**Inhalt des Datensatzes:**
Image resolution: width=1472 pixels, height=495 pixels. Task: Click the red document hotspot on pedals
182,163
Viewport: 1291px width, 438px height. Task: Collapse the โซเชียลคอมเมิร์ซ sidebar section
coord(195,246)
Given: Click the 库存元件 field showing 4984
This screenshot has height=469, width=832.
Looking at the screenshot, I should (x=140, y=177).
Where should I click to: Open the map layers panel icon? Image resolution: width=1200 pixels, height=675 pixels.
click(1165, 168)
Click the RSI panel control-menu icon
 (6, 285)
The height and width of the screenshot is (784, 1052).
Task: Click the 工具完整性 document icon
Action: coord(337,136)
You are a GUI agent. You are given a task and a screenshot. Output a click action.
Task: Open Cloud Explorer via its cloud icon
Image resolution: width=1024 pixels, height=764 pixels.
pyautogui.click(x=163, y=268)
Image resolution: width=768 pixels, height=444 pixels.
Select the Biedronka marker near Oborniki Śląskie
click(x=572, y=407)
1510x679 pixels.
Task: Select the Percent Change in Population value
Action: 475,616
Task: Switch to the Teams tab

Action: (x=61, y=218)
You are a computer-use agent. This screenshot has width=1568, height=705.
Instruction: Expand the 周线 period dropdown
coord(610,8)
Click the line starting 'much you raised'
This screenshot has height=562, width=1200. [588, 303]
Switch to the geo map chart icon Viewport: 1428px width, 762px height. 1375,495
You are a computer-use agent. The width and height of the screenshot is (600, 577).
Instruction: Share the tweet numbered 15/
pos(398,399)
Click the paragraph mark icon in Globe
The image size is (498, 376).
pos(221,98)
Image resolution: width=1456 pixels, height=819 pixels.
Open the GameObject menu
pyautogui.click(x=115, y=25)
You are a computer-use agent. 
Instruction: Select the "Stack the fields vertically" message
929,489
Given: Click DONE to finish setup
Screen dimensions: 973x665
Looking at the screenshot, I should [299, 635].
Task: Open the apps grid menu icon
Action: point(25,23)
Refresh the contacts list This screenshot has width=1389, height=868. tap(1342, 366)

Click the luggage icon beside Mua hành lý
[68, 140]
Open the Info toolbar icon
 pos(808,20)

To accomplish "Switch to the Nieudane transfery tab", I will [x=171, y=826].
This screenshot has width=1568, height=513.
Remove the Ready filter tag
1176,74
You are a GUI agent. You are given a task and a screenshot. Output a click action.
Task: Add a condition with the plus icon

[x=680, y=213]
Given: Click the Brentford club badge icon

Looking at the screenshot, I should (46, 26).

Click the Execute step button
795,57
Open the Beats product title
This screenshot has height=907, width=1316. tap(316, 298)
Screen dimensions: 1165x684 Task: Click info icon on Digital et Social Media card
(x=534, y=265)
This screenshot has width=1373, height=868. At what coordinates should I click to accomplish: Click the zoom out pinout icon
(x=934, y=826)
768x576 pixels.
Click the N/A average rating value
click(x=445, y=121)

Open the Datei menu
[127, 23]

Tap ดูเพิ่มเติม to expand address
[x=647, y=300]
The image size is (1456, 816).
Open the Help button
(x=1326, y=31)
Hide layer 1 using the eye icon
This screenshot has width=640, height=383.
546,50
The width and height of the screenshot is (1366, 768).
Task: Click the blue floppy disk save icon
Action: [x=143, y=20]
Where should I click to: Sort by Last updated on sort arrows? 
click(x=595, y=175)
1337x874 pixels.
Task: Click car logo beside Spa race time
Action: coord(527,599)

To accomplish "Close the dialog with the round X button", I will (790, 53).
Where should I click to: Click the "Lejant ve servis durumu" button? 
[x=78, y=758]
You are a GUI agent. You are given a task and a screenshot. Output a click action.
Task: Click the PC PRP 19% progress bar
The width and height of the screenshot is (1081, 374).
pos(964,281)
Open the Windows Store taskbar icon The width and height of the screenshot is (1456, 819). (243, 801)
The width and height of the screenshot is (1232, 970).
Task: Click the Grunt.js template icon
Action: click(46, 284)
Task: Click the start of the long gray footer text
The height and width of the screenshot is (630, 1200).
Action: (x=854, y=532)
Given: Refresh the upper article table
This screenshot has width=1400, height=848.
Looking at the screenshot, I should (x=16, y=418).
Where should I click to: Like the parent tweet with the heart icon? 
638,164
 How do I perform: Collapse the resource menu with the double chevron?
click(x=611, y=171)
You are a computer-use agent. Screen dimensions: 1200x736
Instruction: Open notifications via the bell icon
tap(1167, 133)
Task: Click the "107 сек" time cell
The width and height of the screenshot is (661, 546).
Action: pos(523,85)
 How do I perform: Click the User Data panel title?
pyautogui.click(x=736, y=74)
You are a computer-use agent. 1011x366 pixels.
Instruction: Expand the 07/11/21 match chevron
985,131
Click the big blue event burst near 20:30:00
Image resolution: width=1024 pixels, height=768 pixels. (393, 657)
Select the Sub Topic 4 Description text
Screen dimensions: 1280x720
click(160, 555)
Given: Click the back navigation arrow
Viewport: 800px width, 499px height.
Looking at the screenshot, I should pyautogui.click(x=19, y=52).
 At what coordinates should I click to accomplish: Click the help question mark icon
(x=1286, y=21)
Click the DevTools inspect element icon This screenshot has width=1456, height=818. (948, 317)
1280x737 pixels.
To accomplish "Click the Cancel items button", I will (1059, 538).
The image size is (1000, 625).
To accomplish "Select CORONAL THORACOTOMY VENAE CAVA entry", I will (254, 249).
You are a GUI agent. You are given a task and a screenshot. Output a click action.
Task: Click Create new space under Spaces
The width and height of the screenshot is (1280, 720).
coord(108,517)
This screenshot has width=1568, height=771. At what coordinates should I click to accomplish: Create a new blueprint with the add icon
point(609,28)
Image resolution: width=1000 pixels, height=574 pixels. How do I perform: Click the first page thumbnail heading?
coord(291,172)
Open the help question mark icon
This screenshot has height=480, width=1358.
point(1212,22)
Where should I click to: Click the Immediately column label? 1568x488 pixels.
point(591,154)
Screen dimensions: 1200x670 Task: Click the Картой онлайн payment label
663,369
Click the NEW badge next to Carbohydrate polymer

**Ihre Aufgabe:**
Wandeln Sie sämtliche Zeilen der obigen Auflistung in eine nummerierte Liste um und lassen Sie Leerzeilen dabei weg.

**Antwort zur Aufgabe:**
1. Image resolution: width=1472 pixels, height=495 pixels. Task: Click the red document hotspot on pedals
2. 182,163
3. Viewport: 1291px width, 438px height. Task: Collapse the โซเชียลคอมเมิร์ซ sidebar section
4. coord(195,246)
5. Given: Click the 库存元件 field showing 4984
6. This screenshot has height=469, width=832.
7. Looking at the screenshot, I should (x=140, y=177).
8. Where should I click to: Open the map layers panel icon? Image resolution: width=1200 pixels, height=675 pixels.
9. click(1165, 168)
10. Click the RSI panel control-menu icon
11.  (6, 285)
12. The height and width of the screenshot is (784, 1052).
13. Task: Click the 工具完整性 document icon
14. Action: coord(337,136)
15. You are a GUI agent. You are given a task and a screenshot. Output a click action.
16. Task: Open Cloud Explorer via its cloud icon
17. Image resolution: width=1024 pixels, height=764 pixels.
18. pyautogui.click(x=163, y=268)
19. Image resolution: width=768 pixels, height=444 pixels.
20. Select the Biedronka marker near Oborniki Śląskie
21. click(x=572, y=407)
22. 1510x679 pixels.
23. Task: Select the Percent Change in Population value
24. Action: 475,616
25. Task: Switch to the Teams tab
26. Action: (x=61, y=218)
27. You are a computer-use agent. This screenshot has width=1568, height=705.
28. Instruction: Expand the 周线 period dropdown
29. coord(610,8)
30. Click the line starting 'much you raised'
31. This screenshot has height=562, width=1200. [588, 303]
32. Switch to the geo map chart icon Viewport: 1428px width, 762px height. 1375,495
33. You are a computer-use agent. The width and height of the screenshot is (600, 577).
34. Instruction: Share the tweet numbered 15/
35. pos(398,399)
36. Click the paragraph mark icon in Globe
37. The image size is (498, 376).
38. pos(221,98)
39. Image resolution: width=1456 pixels, height=819 pixels.
40. Open the GameObject menu
41. pyautogui.click(x=115, y=25)
42. You are a computer-use agent. 
43. Instruction: Select the "Stack the fields vertically" message
44. 929,489
45. Given: Click DONE to finish setup
46. Screen dimensions: 973x665
47. Looking at the screenshot, I should [299, 635].
48. Task: Open the apps grid menu icon
49. Action: point(25,23)
50. Refresh the contacts list This screenshot has width=1389, height=868. tap(1342, 366)
51. Click the luggage icon beside Mua hành lý
52. [68, 140]
53. Open the Info toolbar icon
54.  pos(808,20)
55. To accomplish "Switch to the Nieudane transfery tab", I will [x=171, y=826].
56. This screenshot has width=1568, height=513.
57. Remove the Ready filter tag
58. 1176,74
59. You are a GUI agent. You are given a task and a screenshot. Output a click action.
60. Task: Add a condition with the plus icon
61. [x=680, y=213]
62. Given: Click the Brentford club badge icon
63. Looking at the screenshot, I should (46, 26).
64. Click the Execute step button
65. 795,57
66. Open the Beats product title
67. This screenshot has height=907, width=1316. tap(316, 298)
68. Screen dimensions: 1165x684 Task: Click info icon on Digital et Social Media card
69. (x=534, y=265)
70. This screenshot has width=1373, height=868. At what coordinates should I click to accomplish: Click the zoom out pinout icon
71. (x=934, y=826)
72. 768x576 pixels.
73. Click the N/A average rating value
74. click(x=445, y=121)
75. Open the Datei menu
76. [127, 23]
77. Tap ดูเพิ่มเติม to expand address
78. [x=647, y=300]
79. The image size is (1456, 816).
80. Open the Help button
81. (x=1326, y=31)
82. Hide layer 1 using the eye icon
83. This screenshot has width=640, height=383.
84. 546,50
85. The width and height of the screenshot is (1366, 768).
86. Task: Click the blue floppy disk save icon
87. Action: [x=143, y=20]
88. Where should I click to: Sort by Last updated on sort arrows? 
89. click(x=595, y=175)
90. 1337x874 pixels.
91. Task: Click car logo beside Spa race time
92. Action: coord(527,599)
93. To accomplish "Close the dialog with the round X button", I will (790, 53).
94. Where should I click to: Click the "Lejant ve servis durumu" button? 
95. [x=78, y=758]
96. You are a GUI agent. You are given a task and a screenshot. Output a click action.
97. Task: Click the PC PRP 19% progress bar
98. The width and height of the screenshot is (1081, 374).
99. pos(964,281)
100. Open the Windows Store taskbar icon The width and height of the screenshot is (1456, 819). (243, 801)
101. The width and height of the screenshot is (1232, 970).
102. Task: Click the Grunt.js template icon
103. Action: click(46, 284)
104. Task: Click the start of the long gray footer text
105. The height and width of the screenshot is (630, 1200).
106. Action: (x=854, y=532)
107. Given: Refresh the upper article table
108. This screenshot has width=1400, height=848.
109. Looking at the screenshot, I should (x=16, y=418).
110. Where should I click to: Like the parent tweet with the heart icon? 
111. 638,164
112.  How do I perform: Collapse the resource menu with the double chevron?
113. click(x=611, y=171)
114. You are a computer-use agent. Screen dimensions: 1200x736
115. Instruction: Open notifications via the bell icon
116. tap(1167, 133)
117. Task: Click the "107 сек" time cell
118. The width and height of the screenshot is (661, 546).
119. Action: pos(523,85)
120.  How do I perform: Click the User Data panel title?
121. pyautogui.click(x=736, y=74)
122. You are a computer-use agent. 1011x366 pixels.
123. Instruction: Expand the 07/11/21 match chevron
124. 985,131
125. Click the big blue event burst near 20:30:00
126. Image resolution: width=1024 pixels, height=768 pixels. (393, 657)
127. Select the Sub Topic 4 Description text
128. Screen dimensions: 1280x720
129. click(160, 555)
130. Given: Click the back navigation arrow
131. Viewport: 800px width, 499px height.
132. Looking at the screenshot, I should pyautogui.click(x=19, y=52).
133.  At what coordinates should I click to accomplish: Click the help question mark icon
134. (x=1286, y=21)
135. Click the DevTools inspect element icon This screenshot has width=1456, height=818. (948, 317)
136. 1280x737 pixels.
137. To accomplish "Click the Cancel items button", I will (1059, 538).
138. The image size is (1000, 625).
139. To accomplish "Select CORONAL THORACOTOMY VENAE CAVA entry", I will (254, 249).
140. You are a GUI agent. You are given a task and a screenshot. Output a click action.
141. Task: Click Create new space under Spaces
142. The width and height of the screenshot is (1280, 720).
143. coord(108,517)
144. This screenshot has width=1568, height=771. At what coordinates should I click to accomplish: Create a new blueprint with the add icon
145. point(609,28)
146. Image resolution: width=1000 pixels, height=574 pixels. How do I perform: Click the first page thumbnail heading?
147. coord(291,172)
148. Open the help question mark icon
149. This screenshot has height=480, width=1358.
150. point(1212,22)
151. Where should I click to: Click the Immediately column label? 1568x488 pixels.
152. point(591,154)
153. Screen dimensions: 1200x670 Task: Click the Картой онлайн payment label
154. 663,369
155. Click the NEW badge next to Carbohydrate polymer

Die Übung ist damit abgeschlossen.